Problema annoso, ormai: nonostante la domanda, la Svizzera fatica a produrre un numero adeguato di professionisti nel settore IT - Continuano a mancare le quote femminili - E la pandemia, accelerando la digitalizzazione, ha contribuito a generare un divario ancora più ampio
©Gabriele Putzu
Paolo Galli
Giona Carcano
06.12.2022 06:00

«La digitalizzazione continuerà e il fabbisogno di lavoratori in grado di usare, sviluppare e applicare con efficacia le tecnologie digitali, rimarrà di conseguenza elevata. La capacità della Svizzera di adattarsi alle sfide del futuro dipenderà in buona misura da quanto riuscirà a garantire la continua disponibilità di lavoratori qualificati in questo settore attraverso l’immigrazione dall’estero, oltre a sviluppare e potenziare il potenziale indigeno. I continui sforzi in questo senso assumono un significato ancora maggiore perché i lavoratori IT stranieri tendono a non rimanere a lungo in Svizzera e la concorrenza globale per questi lavoratori continuerà ad aumentare nei prossimi anni». La citazione è tratta dal recente 18° rapporto dell’Osservatorio sulla libera circolazione delle persone tra Svizzera e UE della Segreteria di Stato dell’economia (SECO).

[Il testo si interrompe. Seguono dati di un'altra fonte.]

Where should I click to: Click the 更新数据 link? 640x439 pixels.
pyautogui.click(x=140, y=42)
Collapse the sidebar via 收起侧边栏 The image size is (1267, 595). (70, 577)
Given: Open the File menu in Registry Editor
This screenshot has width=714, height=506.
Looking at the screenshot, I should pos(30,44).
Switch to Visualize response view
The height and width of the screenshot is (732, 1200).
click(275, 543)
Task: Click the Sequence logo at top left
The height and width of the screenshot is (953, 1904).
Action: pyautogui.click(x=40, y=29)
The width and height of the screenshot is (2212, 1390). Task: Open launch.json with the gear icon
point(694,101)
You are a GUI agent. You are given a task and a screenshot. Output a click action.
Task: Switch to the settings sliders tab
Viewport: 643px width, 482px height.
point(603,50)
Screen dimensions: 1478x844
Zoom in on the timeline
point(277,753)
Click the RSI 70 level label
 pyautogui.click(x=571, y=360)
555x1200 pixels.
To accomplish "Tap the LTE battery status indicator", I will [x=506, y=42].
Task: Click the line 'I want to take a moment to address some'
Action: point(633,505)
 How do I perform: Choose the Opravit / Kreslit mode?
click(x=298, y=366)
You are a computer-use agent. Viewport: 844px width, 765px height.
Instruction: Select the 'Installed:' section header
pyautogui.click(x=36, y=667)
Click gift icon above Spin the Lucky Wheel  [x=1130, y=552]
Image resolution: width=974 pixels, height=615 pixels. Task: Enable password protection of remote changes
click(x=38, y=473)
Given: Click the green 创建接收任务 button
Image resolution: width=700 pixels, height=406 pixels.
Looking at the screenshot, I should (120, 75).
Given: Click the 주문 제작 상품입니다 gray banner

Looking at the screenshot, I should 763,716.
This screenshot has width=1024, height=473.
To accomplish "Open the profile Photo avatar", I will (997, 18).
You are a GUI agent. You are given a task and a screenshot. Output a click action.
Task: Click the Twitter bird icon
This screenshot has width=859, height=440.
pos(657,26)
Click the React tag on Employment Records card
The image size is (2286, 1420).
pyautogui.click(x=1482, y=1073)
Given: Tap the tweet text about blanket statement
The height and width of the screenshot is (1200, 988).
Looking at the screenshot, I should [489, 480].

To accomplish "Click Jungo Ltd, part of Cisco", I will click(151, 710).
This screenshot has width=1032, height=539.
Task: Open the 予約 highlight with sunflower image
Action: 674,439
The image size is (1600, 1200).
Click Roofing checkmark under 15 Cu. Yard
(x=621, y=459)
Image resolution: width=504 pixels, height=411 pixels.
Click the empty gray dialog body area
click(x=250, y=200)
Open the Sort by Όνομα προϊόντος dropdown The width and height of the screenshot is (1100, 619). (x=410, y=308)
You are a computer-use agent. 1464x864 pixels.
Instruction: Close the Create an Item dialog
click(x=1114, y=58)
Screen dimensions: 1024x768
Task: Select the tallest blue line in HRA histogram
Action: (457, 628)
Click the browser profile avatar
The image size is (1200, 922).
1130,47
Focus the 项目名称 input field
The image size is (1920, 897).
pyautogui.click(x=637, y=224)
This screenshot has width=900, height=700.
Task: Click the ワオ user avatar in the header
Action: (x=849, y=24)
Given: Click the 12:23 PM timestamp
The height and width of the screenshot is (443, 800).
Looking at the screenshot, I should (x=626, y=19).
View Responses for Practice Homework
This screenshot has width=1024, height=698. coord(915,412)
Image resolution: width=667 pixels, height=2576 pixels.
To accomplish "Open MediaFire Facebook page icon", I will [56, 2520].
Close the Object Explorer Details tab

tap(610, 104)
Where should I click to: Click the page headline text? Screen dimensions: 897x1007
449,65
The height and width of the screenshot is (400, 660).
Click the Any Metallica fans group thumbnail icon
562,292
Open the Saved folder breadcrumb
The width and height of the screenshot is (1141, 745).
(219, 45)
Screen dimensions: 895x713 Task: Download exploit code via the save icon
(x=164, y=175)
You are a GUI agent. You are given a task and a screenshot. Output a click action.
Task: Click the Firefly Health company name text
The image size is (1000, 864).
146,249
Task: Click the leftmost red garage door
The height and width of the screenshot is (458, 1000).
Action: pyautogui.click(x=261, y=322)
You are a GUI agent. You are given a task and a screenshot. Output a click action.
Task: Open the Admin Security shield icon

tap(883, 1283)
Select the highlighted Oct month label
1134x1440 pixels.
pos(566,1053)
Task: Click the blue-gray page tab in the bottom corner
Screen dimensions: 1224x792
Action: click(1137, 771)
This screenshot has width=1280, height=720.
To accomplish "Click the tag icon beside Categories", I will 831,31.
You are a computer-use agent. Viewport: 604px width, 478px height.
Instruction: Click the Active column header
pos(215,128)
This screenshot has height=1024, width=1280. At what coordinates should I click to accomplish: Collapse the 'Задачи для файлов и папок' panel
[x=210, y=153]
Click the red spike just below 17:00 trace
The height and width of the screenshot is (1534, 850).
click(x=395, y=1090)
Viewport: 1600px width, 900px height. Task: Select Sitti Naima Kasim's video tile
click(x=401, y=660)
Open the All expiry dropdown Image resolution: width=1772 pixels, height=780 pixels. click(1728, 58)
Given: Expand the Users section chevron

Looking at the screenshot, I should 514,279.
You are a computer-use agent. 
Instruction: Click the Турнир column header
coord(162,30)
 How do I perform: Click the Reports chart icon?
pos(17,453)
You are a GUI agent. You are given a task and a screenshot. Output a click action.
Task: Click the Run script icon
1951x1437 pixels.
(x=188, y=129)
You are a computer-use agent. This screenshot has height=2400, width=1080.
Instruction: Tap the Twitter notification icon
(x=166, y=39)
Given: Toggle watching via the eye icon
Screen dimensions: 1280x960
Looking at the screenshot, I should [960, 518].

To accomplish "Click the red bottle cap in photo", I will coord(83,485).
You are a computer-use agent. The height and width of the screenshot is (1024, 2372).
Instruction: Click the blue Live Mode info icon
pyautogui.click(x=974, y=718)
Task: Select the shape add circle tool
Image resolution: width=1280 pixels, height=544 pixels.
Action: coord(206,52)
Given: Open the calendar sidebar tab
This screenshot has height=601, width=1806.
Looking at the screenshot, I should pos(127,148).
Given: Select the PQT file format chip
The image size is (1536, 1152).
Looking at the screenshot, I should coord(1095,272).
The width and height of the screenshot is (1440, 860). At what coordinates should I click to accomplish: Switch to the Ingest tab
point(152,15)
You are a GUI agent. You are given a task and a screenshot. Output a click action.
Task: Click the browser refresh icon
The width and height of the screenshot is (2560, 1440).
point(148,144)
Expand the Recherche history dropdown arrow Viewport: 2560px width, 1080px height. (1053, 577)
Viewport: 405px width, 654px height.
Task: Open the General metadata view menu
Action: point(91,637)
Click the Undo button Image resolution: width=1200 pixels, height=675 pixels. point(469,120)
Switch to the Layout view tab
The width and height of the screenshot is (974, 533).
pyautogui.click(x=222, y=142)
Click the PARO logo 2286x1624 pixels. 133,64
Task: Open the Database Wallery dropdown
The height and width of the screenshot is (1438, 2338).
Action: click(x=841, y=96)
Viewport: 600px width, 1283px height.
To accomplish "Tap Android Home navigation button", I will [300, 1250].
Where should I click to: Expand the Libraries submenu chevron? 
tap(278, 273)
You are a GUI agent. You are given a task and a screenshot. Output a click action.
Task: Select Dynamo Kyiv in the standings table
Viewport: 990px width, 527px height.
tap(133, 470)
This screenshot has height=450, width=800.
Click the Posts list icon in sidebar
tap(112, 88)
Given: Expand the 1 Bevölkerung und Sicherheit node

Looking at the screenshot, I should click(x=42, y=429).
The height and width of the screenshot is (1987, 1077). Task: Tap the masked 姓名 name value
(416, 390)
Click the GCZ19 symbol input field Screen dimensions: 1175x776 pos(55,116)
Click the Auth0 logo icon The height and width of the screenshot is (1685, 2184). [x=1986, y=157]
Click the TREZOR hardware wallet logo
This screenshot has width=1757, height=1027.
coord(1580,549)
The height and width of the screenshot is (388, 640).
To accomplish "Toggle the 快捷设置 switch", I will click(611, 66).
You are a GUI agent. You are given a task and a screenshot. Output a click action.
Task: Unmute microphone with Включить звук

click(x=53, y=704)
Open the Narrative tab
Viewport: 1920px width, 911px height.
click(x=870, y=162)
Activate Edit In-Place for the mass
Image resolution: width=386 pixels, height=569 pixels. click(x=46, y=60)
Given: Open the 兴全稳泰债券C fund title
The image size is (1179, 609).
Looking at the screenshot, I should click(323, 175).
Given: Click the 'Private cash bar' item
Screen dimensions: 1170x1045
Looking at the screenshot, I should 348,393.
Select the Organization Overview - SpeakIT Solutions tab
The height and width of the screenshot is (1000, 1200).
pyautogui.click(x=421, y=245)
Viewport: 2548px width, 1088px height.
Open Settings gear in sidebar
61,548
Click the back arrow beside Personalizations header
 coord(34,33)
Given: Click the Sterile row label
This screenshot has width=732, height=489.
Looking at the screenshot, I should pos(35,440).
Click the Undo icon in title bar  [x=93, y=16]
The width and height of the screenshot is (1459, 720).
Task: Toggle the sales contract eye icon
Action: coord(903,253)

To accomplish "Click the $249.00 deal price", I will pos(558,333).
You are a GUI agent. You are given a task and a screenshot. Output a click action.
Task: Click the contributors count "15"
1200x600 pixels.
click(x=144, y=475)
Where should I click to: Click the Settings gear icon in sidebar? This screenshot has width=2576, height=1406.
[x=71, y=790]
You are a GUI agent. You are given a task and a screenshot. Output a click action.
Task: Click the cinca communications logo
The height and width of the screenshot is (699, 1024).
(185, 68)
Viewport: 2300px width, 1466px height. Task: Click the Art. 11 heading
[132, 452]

La concorrenza internazionale

Una citazione a cui ci aggrappiamo, oggi, all’indomani della pubblicazione dei dati da parte dello Swiss Job Index, secondo cui, in novembre, gli annunci del ramo informatico pubblicati dalle imprese elvetiche sui loro siti internet e sulle piattaforme di reclutamento sono aumentati del 7,5% rispetto a ottobre. Si è sviluppata una sorta di corsa ai profili più qualificati. Una corsa, a dirla tutta, che si protrae ormai da anni. Già nel 2018, uno studio della società di consulenza McKinsey sottolineava che in Svizzera vengono formati circa tremila informatici ogni anno, ma anche che il fabbisogno è destinato a salire, entro il 2030, fino a diecimila all’anno. E quindi, che cosa fare per colmare questa distanza? Ne abbiamo parlato con Yanik Kipfer, dell’Osservatorio del mercato del lavoro dell’Università di Zurigo, e con Sandro Pedrazzini, responsabile del corso di Ingegneria informatica al Dipartimento tecnologie innovative della SUPSI. Kipfer inquadra il fenomeno: «Da diversi anni le professioni informatiche registrano una carenza di personale. Secondo uno studio di ICT-Formazione professionale, entro il 2030 saranno necessari 119.600 specialisti in più. I fattori che aggravano la carenza di lavoratori qualificati nelle professioni IT sono, in particolare, il progressivo pensionamento dei baby boomers e la crescente digitalizzazione. Inoltre, i professionisti IT formati a livello nazionale sono ancora troppo pochi rispetto alla domanda. Ciò significa che molti lavoratori qualificati devono essere reclutati all’estero. Tuttavia, questi lavoratori qualificati sono sempre più richiesti anche all’estero. Di conseguenza, la concorrenza internazionale si sta intensificando».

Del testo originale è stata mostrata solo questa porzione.